BEGIN Supplied information
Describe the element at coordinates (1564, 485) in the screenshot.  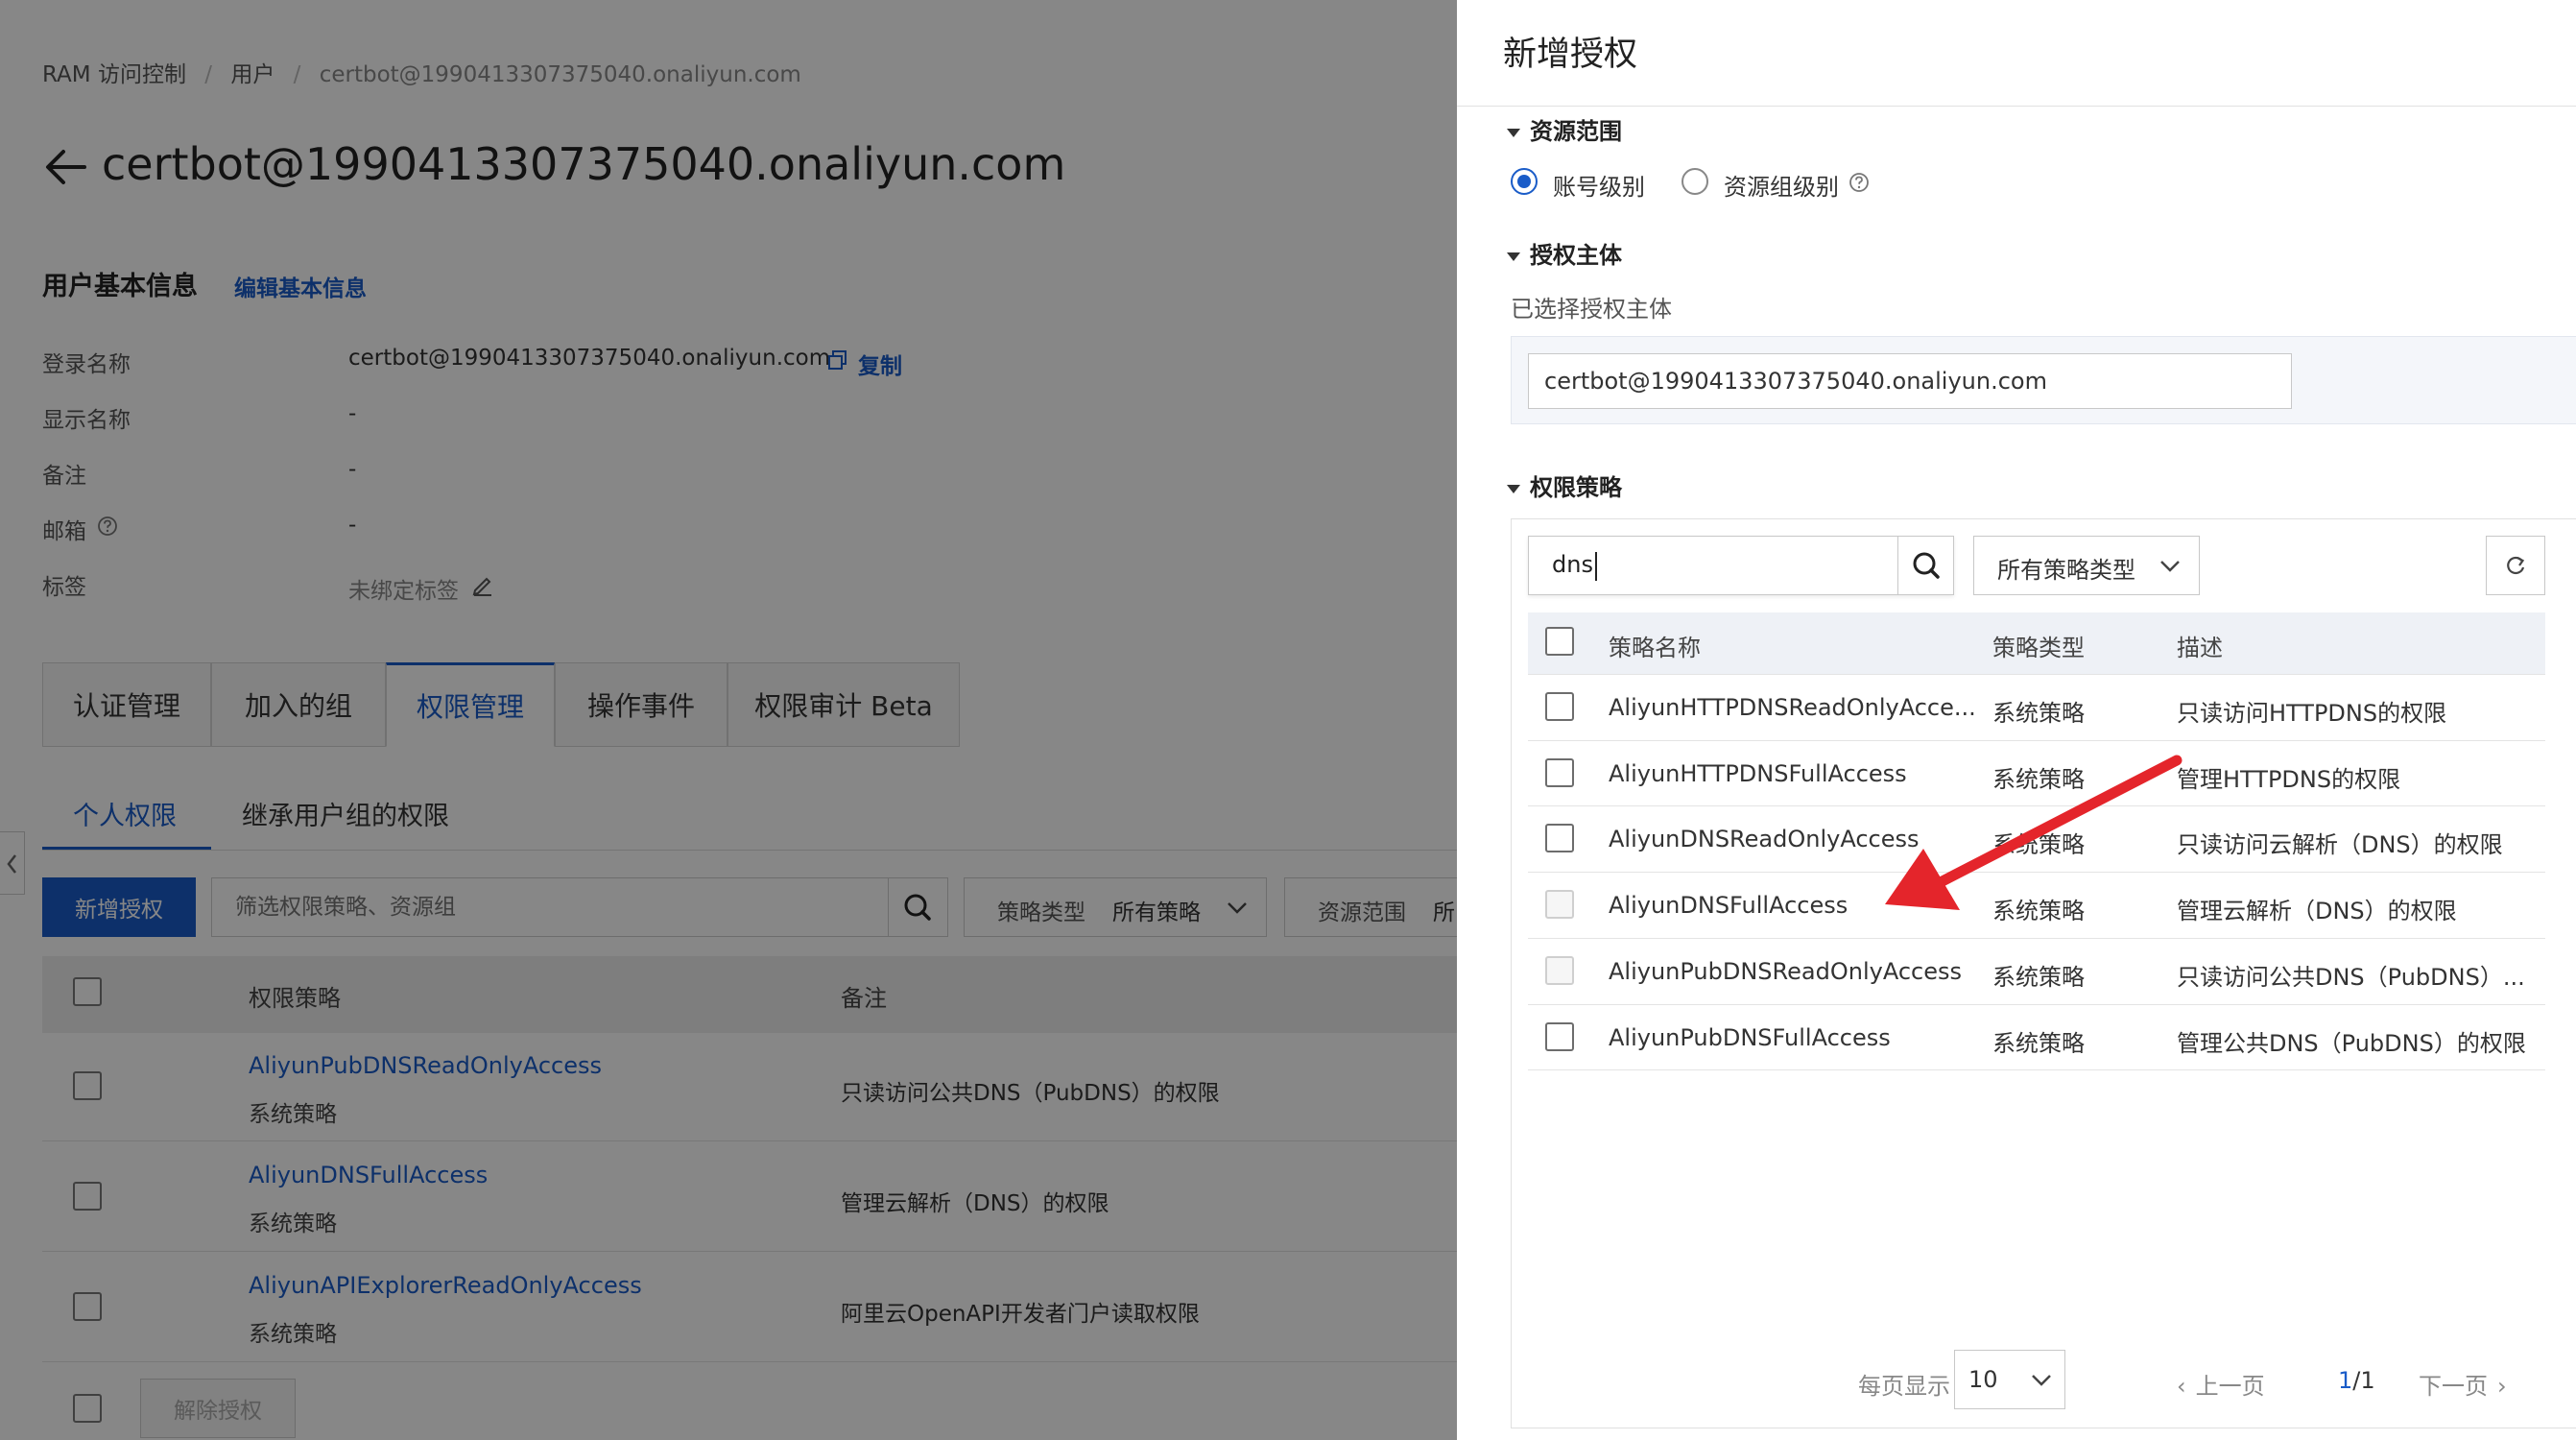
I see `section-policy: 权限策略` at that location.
END Supplied information
BEGIN Supplied information
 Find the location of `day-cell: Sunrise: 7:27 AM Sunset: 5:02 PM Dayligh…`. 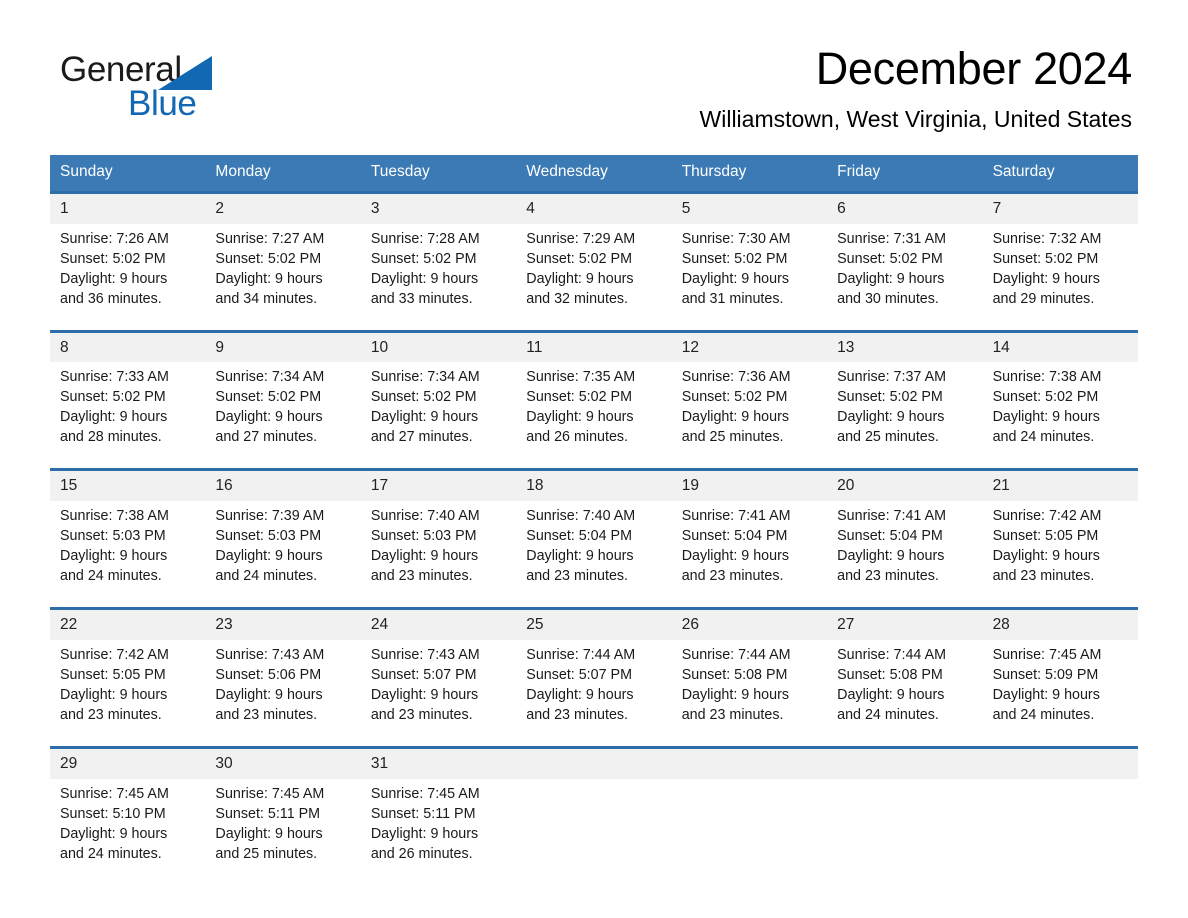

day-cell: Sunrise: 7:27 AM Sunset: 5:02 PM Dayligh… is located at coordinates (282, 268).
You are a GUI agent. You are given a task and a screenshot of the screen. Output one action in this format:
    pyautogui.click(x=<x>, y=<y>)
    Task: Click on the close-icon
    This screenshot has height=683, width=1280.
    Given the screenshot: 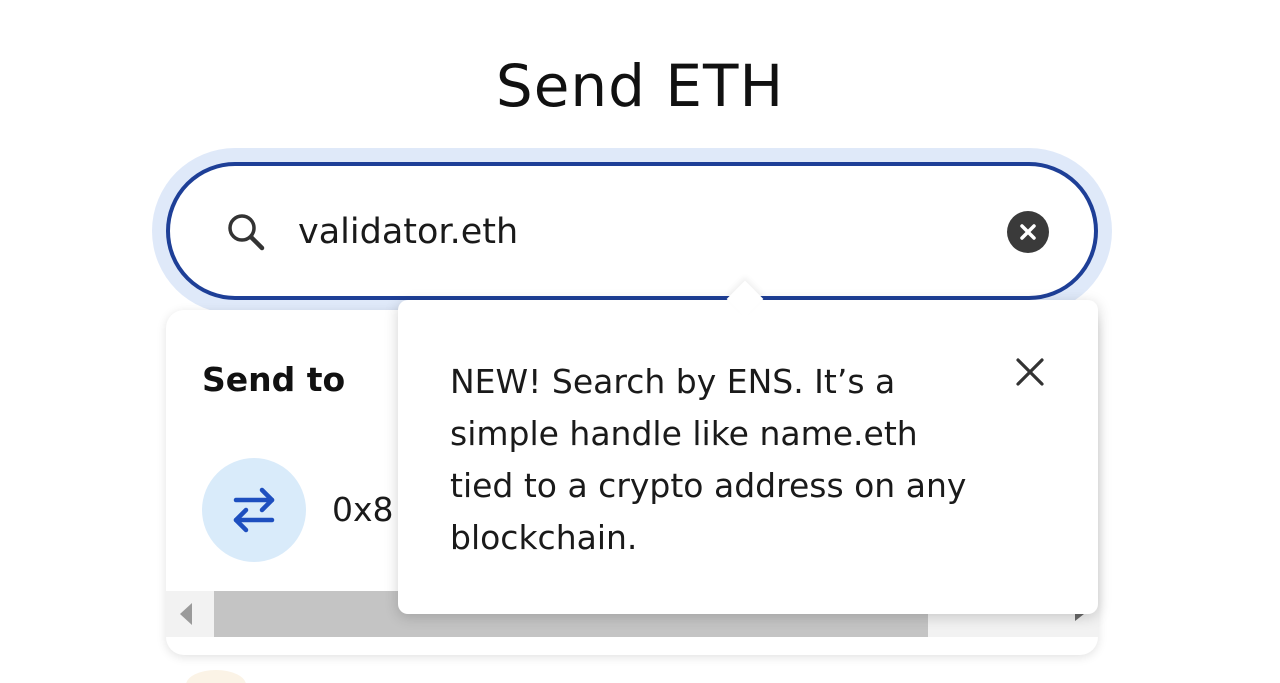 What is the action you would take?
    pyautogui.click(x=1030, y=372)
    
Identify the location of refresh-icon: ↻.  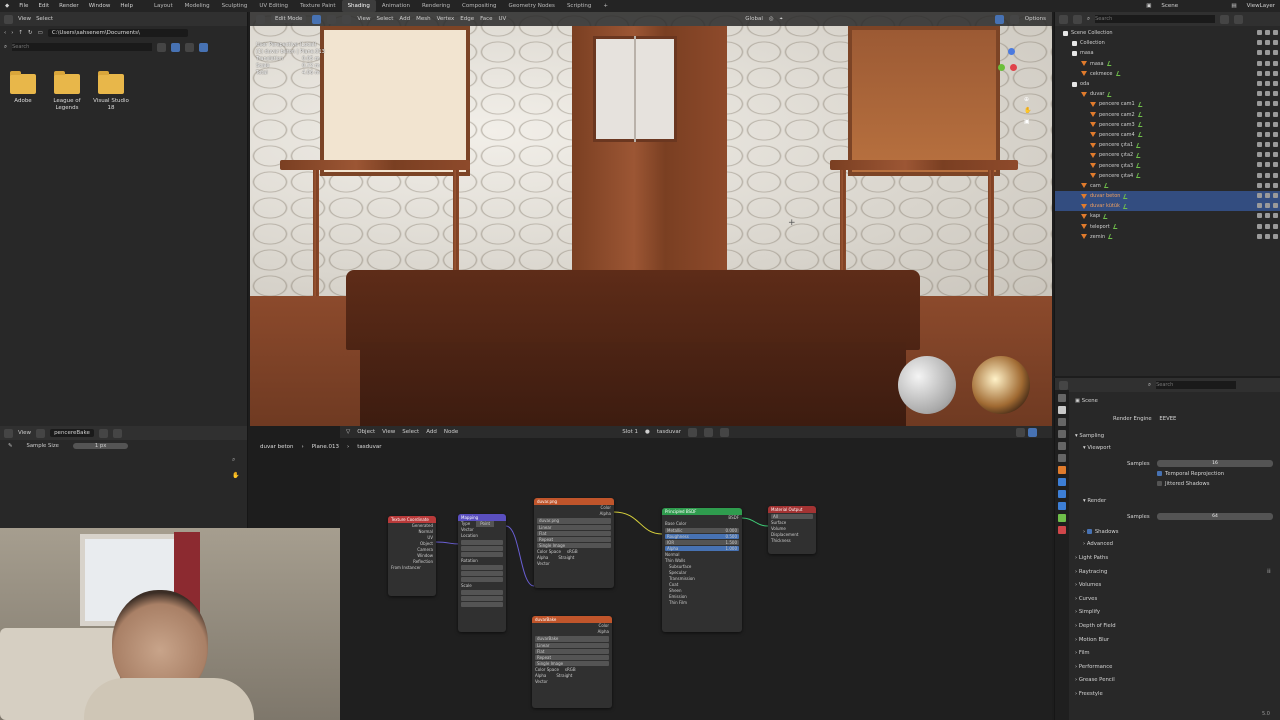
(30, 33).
END Supplied information
* Activity *
Copy out the material verbatim, from the line containing "Describe the element" up to and including the line containing "at that location.", leaving out the pictures.

* Output of the task *
Describe the element at coordinates (1564, 485) in the screenshot.  
I see `section-policy: 权限策略` at that location.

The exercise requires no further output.